These days, artificial intelligence (AI) and machine learning (ML) seem to be everywhere around us, answering questions, designing components, and even driving cars. Can they also help with data virtualization? For sure. But first, let’s make sure that when we talk about AI and ML, we are talking about the same things.
For a start, forget about Terminator and the Matrix. These are examples—and very scary ones, at that—of artificial general intelligence. That doesn’t exist… yet. Today’s AI and ML are very limited in their ability and scope; hence the relatively narrow moniker “artificial intelligence.” Perhaps “artificial not much intelligence” would be more apt.
One other consideration on naming is that AI, ML, deep learning, cognitive computing, and half a dozen other terms are used in this field. For experts, they may mean very specific and different things, but they are often used interchangeably in general discussion, and I’m doing the same here. I will, however, make a different distinction: automation vs. augmentation.
Although current AI tools support specific applications in almost every conceivable field, their functions can be categorized into two broad areas: automation, enabling faster and cheaper decisions and actions, often by eliminating human activity in the process, and augmentation, helping to improve or expand human decision making and action taking with insights and suggestions. While these may overlap somewhat in some applications, the question of whether the human role is diminished or supported always indicates the key focus of AI in each specific application.
AI in Decision-Making Support
In the field of user-facing business intelligence (BI) and analytics tools, AI has been leveraged with increasing frequency over the past few years. The aim has been to augment businesspeople’s understanding of data and results. AI techniques—such as regression, clustering, and pattern and anomaly detection—are used to offer insights and advice to users via natural language generation (an ML technique) to deliver “stories” about the results. The aim here is to improve the lives and effectiveness of businesspeople.
Data preparation is another big focus area, driven particularly by the challenges of understanding externally sourced big data and the observation that crystal-clear data lakes often degrade quickly into murky data swamps. “Data wrangling” often comes into play here. Data wrangling is usually performed by data scientists to discover the structures and meanings in externally sourced data coming into these data lakes. Such detective work is often said to take up to 80% of a data scientist’s time.
This figure has also been often quoted in reference to “data archaeology,” a popular name for an ancient yet unpopular pastime in data warehousing. It involved (and still involves) specialized IT resources to dig around for ages in old and often obscure operational systems to find and interpret data in technically complex stores. It is one of the most costly, time-consuming, and challenging aspects of building an extract, transform and load (ETL) system for a data warehouse.
AI, trained using existing data, can assist with both wrangling and archaeology, mostly for automation and to a lesser extent for augmentation. Supervised learning requires training data that has been previously tagged by humans, whereas unsupervised learning discovers patterns in untagged data.
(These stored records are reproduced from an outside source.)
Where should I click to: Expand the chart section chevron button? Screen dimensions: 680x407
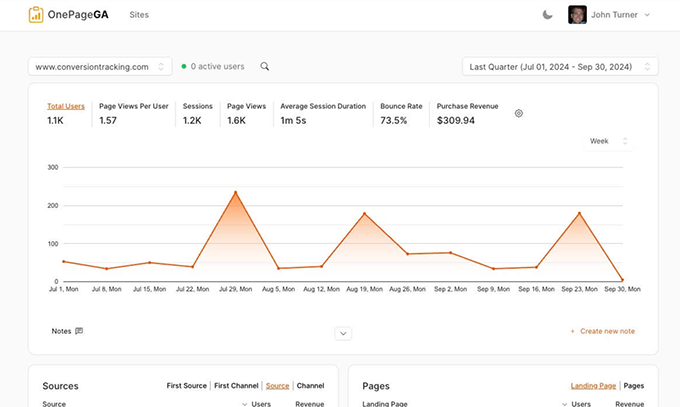(343, 333)
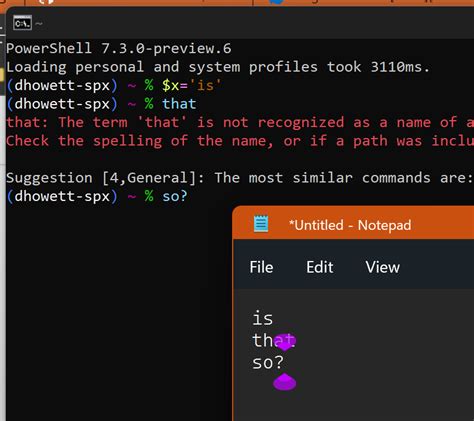Place cursor on the 'is' line in Notepad
The image size is (474, 421).
point(262,318)
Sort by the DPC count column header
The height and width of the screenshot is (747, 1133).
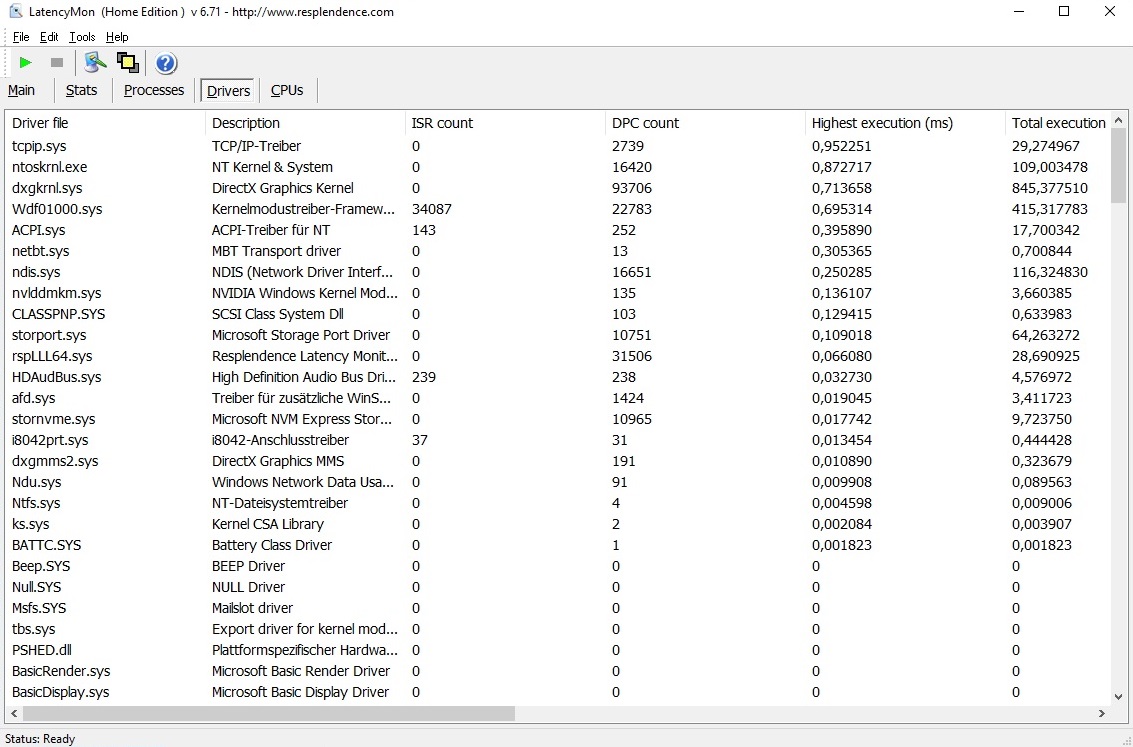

Both learning approaches are used to determine the structure and content of new data sources. For example, a large comma-separated variable (CSV) file contains dozens of unlabeled fields. AI can recognize that some fields look like zip codes, street addresses, state and country names, and so on, based simply on the content of the fields, enabling an address entity to be constructed, and its content cleansed, based on validation rules. Similarly, customer and product entities can be identified and prepared for further use. Human work—whether that of a data scientist in wrangling or an IT specialist in archaeology—is reduced to the final checking and approval of the AI analysis. Such automation reduces costs and speeds delivery.
Applying Machine Learning to Data Virtualization
Although lacking a catchy name, the same challenge of understanding data sources is faced by the designers and builders of data virtualization systems: What is the context and meaning of the data to be accessed and processed via query or API by businesspeople through the data virtualization layer? The challenge for data virtualization is greater than for traditional ETL systems. In production, data virtualization delivers data immediately, whereas ETL systems deliver it in the background, in scheduled batches, and often offline. The bar is higher for data virtualization: any contextual errors in data understanding must be caught and fixed early and effectively, lest they impact the business user in real time.
AI techniques used in data wrangling and archaeology can also be applied in the design phase of a data virtualization implementation, to both automate the context discovery process and to augment the knowledge of the data virtualization environment designers. This can be particularly useful in identifying and alerting developers to common challenges, such as the use of the same variable name for different data in diverse systems. For example, different sources may contain partially overlapping sets of Customers, as well as incompatible Customer ID schemes. Machine learning can provide solutions based on pattern matching techniques and inferences from the data sources. Note that this is work that typically can be and is done by data virtualization developers. AI reduces the workload and helps new developers to understand what to look out for.
Into the Future
Applying AI to data preparation in data wrangling, data archaeology, and especially data virtualization, is still in its early stages. It is more difficult than applying AI in other, more generalized application areas, because training data sets are smaller and more restricted. However, this situation will change as new AI techniques, such as deep reinforcement learning and generative adversarial networks, reduce the amount of training data required. As a result, we may expect to see a more extensive application of machine learning to data virtualization emerge in the near future.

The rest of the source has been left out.